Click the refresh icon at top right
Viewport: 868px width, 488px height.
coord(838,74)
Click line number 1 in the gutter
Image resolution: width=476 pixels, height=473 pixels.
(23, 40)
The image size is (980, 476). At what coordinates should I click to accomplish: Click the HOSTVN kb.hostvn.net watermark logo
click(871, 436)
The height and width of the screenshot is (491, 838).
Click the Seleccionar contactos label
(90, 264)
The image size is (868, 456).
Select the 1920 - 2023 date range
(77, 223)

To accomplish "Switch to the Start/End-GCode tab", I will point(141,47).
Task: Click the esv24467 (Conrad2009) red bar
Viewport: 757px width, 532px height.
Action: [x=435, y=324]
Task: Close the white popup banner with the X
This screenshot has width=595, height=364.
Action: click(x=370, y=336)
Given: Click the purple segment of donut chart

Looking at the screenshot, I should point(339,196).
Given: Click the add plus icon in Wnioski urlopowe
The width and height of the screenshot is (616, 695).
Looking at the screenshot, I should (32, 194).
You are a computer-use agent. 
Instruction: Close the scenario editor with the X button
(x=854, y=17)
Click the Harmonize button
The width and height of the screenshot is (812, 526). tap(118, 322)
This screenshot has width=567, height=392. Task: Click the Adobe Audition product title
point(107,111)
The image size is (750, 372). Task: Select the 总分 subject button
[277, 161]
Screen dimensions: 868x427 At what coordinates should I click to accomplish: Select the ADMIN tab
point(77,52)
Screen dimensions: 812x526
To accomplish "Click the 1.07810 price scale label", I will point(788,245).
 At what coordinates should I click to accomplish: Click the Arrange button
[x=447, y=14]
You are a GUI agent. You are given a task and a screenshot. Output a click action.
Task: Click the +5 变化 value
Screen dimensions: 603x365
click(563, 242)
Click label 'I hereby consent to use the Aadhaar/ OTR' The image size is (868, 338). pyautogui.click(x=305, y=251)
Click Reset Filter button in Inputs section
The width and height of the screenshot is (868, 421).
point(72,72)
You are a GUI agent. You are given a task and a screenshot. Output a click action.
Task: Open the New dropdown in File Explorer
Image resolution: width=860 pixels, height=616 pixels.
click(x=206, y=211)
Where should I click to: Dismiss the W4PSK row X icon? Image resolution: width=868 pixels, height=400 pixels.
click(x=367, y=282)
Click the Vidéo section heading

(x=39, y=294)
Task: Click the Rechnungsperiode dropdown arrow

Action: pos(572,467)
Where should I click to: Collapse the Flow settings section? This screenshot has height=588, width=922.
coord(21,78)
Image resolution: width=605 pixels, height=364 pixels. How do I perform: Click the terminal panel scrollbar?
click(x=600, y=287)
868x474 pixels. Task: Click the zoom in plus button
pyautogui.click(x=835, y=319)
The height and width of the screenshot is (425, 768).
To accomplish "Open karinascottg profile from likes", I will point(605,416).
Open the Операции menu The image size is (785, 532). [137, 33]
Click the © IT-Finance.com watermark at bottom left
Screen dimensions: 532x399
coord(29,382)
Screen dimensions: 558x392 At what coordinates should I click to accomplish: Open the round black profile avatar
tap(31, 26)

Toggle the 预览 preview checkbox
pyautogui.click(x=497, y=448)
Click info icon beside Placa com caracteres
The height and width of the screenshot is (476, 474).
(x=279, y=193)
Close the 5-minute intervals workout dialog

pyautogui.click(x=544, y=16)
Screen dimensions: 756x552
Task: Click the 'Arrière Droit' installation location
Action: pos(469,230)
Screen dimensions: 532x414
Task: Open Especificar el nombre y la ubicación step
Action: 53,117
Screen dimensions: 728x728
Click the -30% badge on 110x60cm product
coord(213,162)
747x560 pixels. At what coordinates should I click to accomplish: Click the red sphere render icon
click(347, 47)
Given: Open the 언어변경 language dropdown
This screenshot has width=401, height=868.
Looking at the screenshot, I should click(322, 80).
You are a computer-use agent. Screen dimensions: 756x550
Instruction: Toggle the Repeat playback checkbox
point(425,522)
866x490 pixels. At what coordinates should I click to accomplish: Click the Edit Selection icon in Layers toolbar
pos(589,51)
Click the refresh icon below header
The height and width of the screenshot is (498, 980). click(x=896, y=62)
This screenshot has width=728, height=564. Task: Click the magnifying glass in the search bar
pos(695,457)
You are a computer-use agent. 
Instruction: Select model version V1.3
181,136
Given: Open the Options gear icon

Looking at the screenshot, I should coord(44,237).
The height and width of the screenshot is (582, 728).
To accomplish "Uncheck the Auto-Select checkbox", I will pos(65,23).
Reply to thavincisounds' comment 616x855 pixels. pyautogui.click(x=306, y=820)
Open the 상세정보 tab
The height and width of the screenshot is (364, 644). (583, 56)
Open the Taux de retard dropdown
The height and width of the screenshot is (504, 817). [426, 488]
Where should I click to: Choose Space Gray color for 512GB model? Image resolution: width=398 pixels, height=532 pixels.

_DIRECTIONS:_ Reprint the listing above. Keep every line exactly as it is.

_SOLVED EXERCISE:_
Click the refresh icon at top right
Viewport: 868px width, 488px height.
coord(838,74)
Click line number 1 in the gutter
Image resolution: width=476 pixels, height=473 pixels.
(23, 40)
The image size is (980, 476). At what coordinates should I click to accomplish: Click the HOSTVN kb.hostvn.net watermark logo
click(871, 436)
The height and width of the screenshot is (491, 838).
Click the Seleccionar contactos label
(90, 264)
The image size is (868, 456).
Select the 1920 - 2023 date range
(77, 223)

To accomplish "Switch to the Start/End-GCode tab", I will point(141,47).
Task: Click the esv24467 (Conrad2009) red bar
Viewport: 757px width, 532px height.
Action: [x=435, y=324]
Task: Close the white popup banner with the X
This screenshot has width=595, height=364.
Action: click(x=370, y=336)
Given: Click the purple segment of donut chart

Looking at the screenshot, I should point(339,196).
Given: Click the add plus icon in Wnioski urlopowe
The width and height of the screenshot is (616, 695).
Looking at the screenshot, I should (32, 194).
You are a computer-use agent. 
Instruction: Close the scenario editor with the X button
(x=854, y=17)
Click the Harmonize button
The width and height of the screenshot is (812, 526). tap(118, 322)
This screenshot has width=567, height=392. Task: Click the Adobe Audition product title
point(107,111)
The image size is (750, 372). Task: Select the 总分 subject button
[277, 161]
Screen dimensions: 868x427 At what coordinates should I click to accomplish: Select the ADMIN tab
point(77,52)
Screen dimensions: 812x526
To accomplish "Click the 1.07810 price scale label", I will point(788,245).
 At what coordinates should I click to accomplish: Click the Arrange button
[x=447, y=14]
You are a GUI agent. You are given a task and a screenshot. Output a click action.
Task: Click the +5 变化 value
Screen dimensions: 603x365
click(563, 242)
Click label 'I hereby consent to use the Aadhaar/ OTR' The image size is (868, 338). pyautogui.click(x=305, y=251)
Click Reset Filter button in Inputs section
The width and height of the screenshot is (868, 421).
point(72,72)
You are a GUI agent. You are given a task and a screenshot. Output a click action.
Task: Open the New dropdown in File Explorer
Image resolution: width=860 pixels, height=616 pixels.
click(x=206, y=211)
Where should I click to: Dismiss the W4PSK row X icon? Image resolution: width=868 pixels, height=400 pixels.
click(x=367, y=282)
Click the Vidéo section heading

(x=39, y=294)
Task: Click the Rechnungsperiode dropdown arrow

Action: pos(572,467)
Where should I click to: Collapse the Flow settings section? This screenshot has height=588, width=922.
coord(21,78)
Image resolution: width=605 pixels, height=364 pixels. How do I perform: Click the terminal panel scrollbar?
click(x=600, y=287)
868x474 pixels. Task: Click the zoom in plus button
pyautogui.click(x=835, y=319)
The height and width of the screenshot is (425, 768).
To accomplish "Open karinascottg profile from likes", I will point(605,416).
Open the Операции menu The image size is (785, 532). [137, 33]
Click the © IT-Finance.com watermark at bottom left
Screen dimensions: 532x399
coord(29,382)
Screen dimensions: 558x392 At what coordinates should I click to accomplish: Open the round black profile avatar
tap(31, 26)

Toggle the 预览 preview checkbox
pyautogui.click(x=497, y=448)
Click info icon beside Placa com caracteres
The height and width of the screenshot is (476, 474).
(x=279, y=193)
Close the 5-minute intervals workout dialog

pyautogui.click(x=544, y=16)
Screen dimensions: 756x552
Task: Click the 'Arrière Droit' installation location
Action: pos(469,230)
Screen dimensions: 532x414
Task: Open Especificar el nombre y la ubicación step
Action: 53,117
Screen dimensions: 728x728
Click the -30% badge on 110x60cm product
coord(213,162)
747x560 pixels. At what coordinates should I click to accomplish: Click the red sphere render icon
click(347, 47)
Given: Open the 언어변경 language dropdown
This screenshot has width=401, height=868.
Looking at the screenshot, I should click(322, 80).
You are a computer-use agent. Screen dimensions: 756x550
Instruction: Toggle the Repeat playback checkbox
point(425,522)
866x490 pixels. At what coordinates should I click to accomplish: Click the Edit Selection icon in Layers toolbar
pos(589,51)
Click the refresh icon below header
The height and width of the screenshot is (498, 980). click(x=896, y=62)
This screenshot has width=728, height=564. Task: Click the magnifying glass in the search bar
pos(695,457)
You are a computer-use agent. 
Instruction: Select model version V1.3
181,136
Given: Open the Options gear icon

Looking at the screenshot, I should coord(44,237).
The height and width of the screenshot is (582, 728).
To accomplish "Uncheck the Auto-Select checkbox", I will pos(65,23).
Reply to thavincisounds' comment 616x855 pixels. pyautogui.click(x=306, y=820)
Open the 상세정보 tab
The height and width of the screenshot is (364, 644). (583, 56)
Open the Taux de retard dropdown
The height and width of the screenshot is (504, 817). [426, 488]
Where should I click to: Choose Space Gray color for 512GB model? Image resolution: width=398 pixels, height=532 pixels.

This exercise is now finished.